Cindy is widely published in Huffington Post, Sojourners, SheLoves Magazine, Geez Magazine, Taipei Times, and more. She holds a Bachelors in Business from Wheaton College and Masters of Arts in Theology from Fuller Seminary. Brandt founded and moderates the popular Facebook group (over 20,000 followers) “Raising Children Unfundamentalist,” a space where people share experiences of religious oppression and how best to raise children with healthy spirituality – in whatever philosophy or faith of their choosing.
Brandt was born and raised mostly in Taiwan and attended a primary school for missionary children, in order to expose her to a Western education. It was a full immersion in the Evangelical culture of the 1990s and the zealous fundamentalism continued throughout her education, which left a lasting impact on Brandt.
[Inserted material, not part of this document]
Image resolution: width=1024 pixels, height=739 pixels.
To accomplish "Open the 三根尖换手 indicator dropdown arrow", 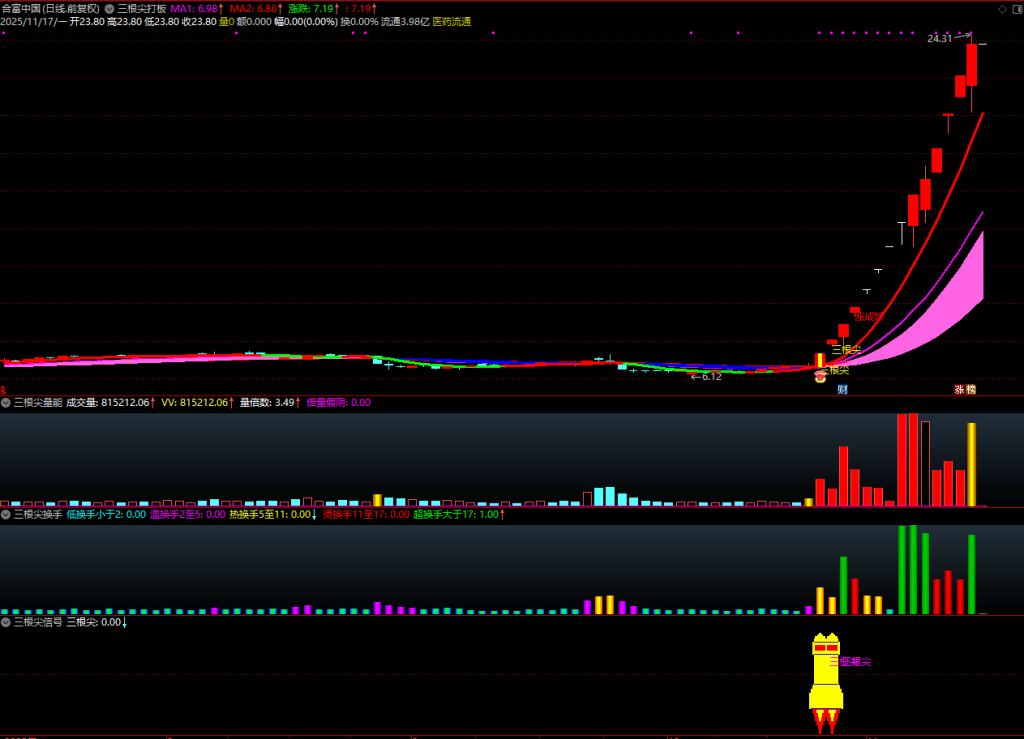I will pos(6,514).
She began a life-altering shift that deconstructed her own faith while a missionary in China with her husband and first child.
Brandt is a vocal advocate for healthy spirituality, social justice reforms, empathetic and empowered parenting, as well as an activist for marginalized communities.
Cindy lives in Kaohsiung, Taiwan, with her husband and son, her daughter recently left to attend Wesleyan College. She currently serves on the board of One Day’s Wages, a grassroots organization to combat global poverty.
Congratulations to you Cindy on the birth of your children's book, You are Revolutionary. Leslie also had the opportunity to speak to Cindy in a recent Instagram Live Community Plática.
When I told my husband I was writing a children’s book about kids and activism with the message that every kid is a revolutionary, he wasn’t convinced. He pointed out that our own two kids are not revolutionaries. They tend to be introverted and are not particularly outspoken. They didn’t grow up in political families and don’t engage in activism. They are just ordinary kids–they play, eat, and go to school. Although their mother never misses a Pride parade, they have never been much interested in attending any public forms of protest or civic action. Every kid is a revolutionary? Not ours, he said.
Not to be deterred by this message I firmly believe in, I told him I wanted to write this book for families like us. Families who aren’t especially political, who have ordinary kids.
My husband, like many, has some misconceptions about what it means to be political activists, and what someone who are activists might look like.
We often too narrowly define politics, and I believe that’s by design. We think politics, and political engagement is only for politicians, and the most power we have over politics is to vote the right politicians in to do their job. So unless a person, or a family, is actively engaged in the political world as a career, we say things like, “Oh, we are not political.” We end up in this state of helplessness and political disenfranchisement.
What I have learned is that the sentiment of not being political is only ever stated by people whose power and status is protected by the current political system. If the status quo threatens a family’s livelihood, their health, their ability to access basic rights–not being political is not an option.
Politics is about the policies that impact our daily lives so the reality is that we are all political. We are affected by policies and we make choices that either perpetuate the status quo or make changes that impact all families. The food we eat around the dinner table affects the food supply chain, the workers, the climate, and our health. The schools we send our children to are determined by the economy and impact teacher’s salaries, the connections our children have with their peers, and their access to social mobility. What house we live in, what activities our children join, who they play with, all of this is profoundly shaped by the policies of our communities and the reason we don’t think we are political is because we are being disenfranchised into believing we can’t make a difference in the way we live our lives.
We internalize this way of thinking from when we are young. We are told we have to be older and wiser to make a difference. We think only special and extraordinary people can hold office and make big, important decisions. We don’t believe we have a voice unless we are exceptional.
Every kid is a revolutionary, I insist to my husband, because we all are political people–inhabiting spaces that are political, internalizing or pushing against policies that affect us and our communities.
Every kid is a revolutionary because we don’t need to be especially outspoken or have eloquent rhetoric, we don’t have to be fierce and loud, the only requirement to be someone who has a say over our own lives is to be a human being.
“From the moment you were born, you changed the shape of history.” This is how my children’s book begins, because at that first breath, we have value and rights by virtue of being human.
Every kid is a revolutionary because they have the inherent agency to imagine a better world and to participate in the process of changing it.
I managed to convince my husband that yes, even our ordinary kids are revolutionary. I hope you believe yours are too.